Ortadaki manzara ile bu yıl BM’nin ortaya koyduğu 18
aylık geçiş sürecinin takvime bire bir uyması da pek mümkün değil. Ama yine de
bu yılın en çok konuşulacak konusu olacak: Viyana ve bu geçiş süreci.
Gelelim alanda savaşan bir kısmı sözüm ona “ılımlı”
muhalif örgütlere. Bu örgütler, El kaideci Nusra, Selefi, cihatçı Şam grubu,
İslam ordusu vb. Hizbullah, PYD/YPG ve Suriye Demokratik Güçlerin.
Bu örgütler destek aldıkları oranda varlar, eğer
destek kesilecek olursa işler değişir. Yani birçoğu sadece savaşın yarattığı
pazardan nemalanıyor artık, bir kısmı Sünni aşiretleri üzerinden savaşa girmiş,
bir kısmı da sadece İslami bir Suriye’den ötesini göremez durumda. Hizbullah da denklemin öte yanında rejimin
ayakta kalması içinde elinde geleni yapmakta. Mezhep ve etnik temelde bölünen
bir savaşın 2016’daki manzaranızda çelişkiler daha da keskinleşecek. Bu
örgütlerin bir kısmı savaşı da bitirmek istemeyeceklerdir. Çünkü bunların aralarında,
varoluş sebebi sadece savaş olan var.
Kürtlerin gündemi ise farklı. Kürtler kendi bölgelerindeki
oluşumun peşinde. IŞİD’in panzehiri gibi ve IŞİD oldukça varlıkları önemli. Bu konuda uluslararası destek (her ne kadar zemin
kaygan olsa da ) Suriyeli Kürtlerin arkasında görünüyor.
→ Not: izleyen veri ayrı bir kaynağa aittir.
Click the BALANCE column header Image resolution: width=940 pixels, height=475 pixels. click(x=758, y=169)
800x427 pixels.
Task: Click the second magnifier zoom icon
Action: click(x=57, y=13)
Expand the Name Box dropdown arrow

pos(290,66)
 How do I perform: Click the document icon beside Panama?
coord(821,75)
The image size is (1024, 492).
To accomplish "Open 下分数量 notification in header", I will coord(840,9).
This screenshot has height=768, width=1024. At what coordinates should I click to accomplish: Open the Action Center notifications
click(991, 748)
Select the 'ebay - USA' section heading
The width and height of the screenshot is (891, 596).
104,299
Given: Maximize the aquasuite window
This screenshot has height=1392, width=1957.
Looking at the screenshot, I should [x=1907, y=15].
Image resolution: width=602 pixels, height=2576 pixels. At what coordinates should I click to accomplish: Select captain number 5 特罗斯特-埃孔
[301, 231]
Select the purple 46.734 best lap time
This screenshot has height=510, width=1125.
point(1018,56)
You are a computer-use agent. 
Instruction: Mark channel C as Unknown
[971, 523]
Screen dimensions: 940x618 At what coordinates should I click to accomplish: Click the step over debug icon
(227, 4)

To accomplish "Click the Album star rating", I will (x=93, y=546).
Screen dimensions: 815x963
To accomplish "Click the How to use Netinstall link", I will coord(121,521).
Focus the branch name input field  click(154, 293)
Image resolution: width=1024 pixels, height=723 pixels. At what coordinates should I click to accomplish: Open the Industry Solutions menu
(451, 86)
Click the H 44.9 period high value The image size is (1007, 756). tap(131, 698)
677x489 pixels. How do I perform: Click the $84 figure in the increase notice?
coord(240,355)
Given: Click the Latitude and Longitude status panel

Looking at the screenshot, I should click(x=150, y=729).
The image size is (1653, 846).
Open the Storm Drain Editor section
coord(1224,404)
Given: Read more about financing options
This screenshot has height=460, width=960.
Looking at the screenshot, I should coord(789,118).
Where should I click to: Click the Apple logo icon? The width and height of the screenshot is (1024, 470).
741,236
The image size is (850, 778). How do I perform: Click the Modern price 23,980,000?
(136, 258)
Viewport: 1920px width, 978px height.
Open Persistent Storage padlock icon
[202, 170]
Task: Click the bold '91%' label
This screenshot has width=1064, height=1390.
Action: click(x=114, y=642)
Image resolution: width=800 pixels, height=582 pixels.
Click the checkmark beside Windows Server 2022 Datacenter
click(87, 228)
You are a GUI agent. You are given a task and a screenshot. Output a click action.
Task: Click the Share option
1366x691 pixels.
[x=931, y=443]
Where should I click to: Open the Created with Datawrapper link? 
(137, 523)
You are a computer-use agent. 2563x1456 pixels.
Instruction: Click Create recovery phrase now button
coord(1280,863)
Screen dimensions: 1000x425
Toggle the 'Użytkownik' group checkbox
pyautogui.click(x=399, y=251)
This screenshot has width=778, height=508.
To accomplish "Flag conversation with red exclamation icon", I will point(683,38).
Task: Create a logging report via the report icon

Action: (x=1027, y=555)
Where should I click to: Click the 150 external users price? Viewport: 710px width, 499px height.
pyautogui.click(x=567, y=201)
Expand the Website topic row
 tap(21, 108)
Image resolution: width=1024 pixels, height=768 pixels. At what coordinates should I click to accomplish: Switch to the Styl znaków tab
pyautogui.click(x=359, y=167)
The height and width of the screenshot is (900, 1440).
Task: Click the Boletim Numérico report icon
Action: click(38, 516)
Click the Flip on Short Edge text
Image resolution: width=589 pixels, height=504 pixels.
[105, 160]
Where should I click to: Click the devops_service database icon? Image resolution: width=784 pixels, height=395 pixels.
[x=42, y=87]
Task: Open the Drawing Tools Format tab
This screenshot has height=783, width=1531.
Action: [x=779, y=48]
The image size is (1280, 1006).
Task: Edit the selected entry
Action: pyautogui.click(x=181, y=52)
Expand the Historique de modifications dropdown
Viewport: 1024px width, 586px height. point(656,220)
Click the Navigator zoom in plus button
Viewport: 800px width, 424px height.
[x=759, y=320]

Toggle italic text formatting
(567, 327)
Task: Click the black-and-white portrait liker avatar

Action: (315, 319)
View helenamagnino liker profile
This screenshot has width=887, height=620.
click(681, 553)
Evet, Ortadoğu’nun
kaygan zemininde politika yapan PYD tüm “oyunları” bilmekte ancak, ABD ve
Rusya’ya fazla güvenmemeleri önerilir.
Yani 2016’da
-Öncelikle Viyanda kurulacak masanın hemen sonuç
alması mümkün değil. Ama silahların susmasının sağlanması bile başarı
sayılabilir.
-Suriye’de sonucu giden yolun hızlanması için ABD ve
Rusya’nın kendi yanındakilere çok kararlı baskı yapması gerekir ki ABD bu yıl
içinde bir seçime gideceğinden dikkatini çok fazla bu konuya vermeyebilir.
-Özellikle Esadlı ve Esadsız bir gelecek üzerinde
yoğunlaşacak olan tartışmalardan bu yıl bir sonuç çıkmaz. Eğer Ruslar Şam-
Lazkiye hattında bir bölgenin güvenliğini garanti ederlerse bir sonraki aşamada
önce Esadlı, sonra rejimin korunduğu bir Suriye’yi devreye sokabilir. Kendi
varlığını da konsolide eder.
-Suriye hakkında doğru bildiğimizi sandığımız yanlışlarda
biri de, Esad’ın kendi başına hareket ettiği. Bundan sadece rejim ya da Baas
partisini kastetmiyoruz. Esad ben gidiyorum dese bile güçlü aşiretlerin buna
evet demesi lazım. Çünkü birçok kesimin geleceği Esad’a bağlı, tersi de doğru. Görüşmelerde
bunun güvencesinin verilmesi lazım.
-2016’nın savaşı IŞİD’e karşı olacaktır. Ve IŞİD
birçok noktada püskürtülecek, bir kısmı kaçacak bir kısmı (yerli IŞID’cılar)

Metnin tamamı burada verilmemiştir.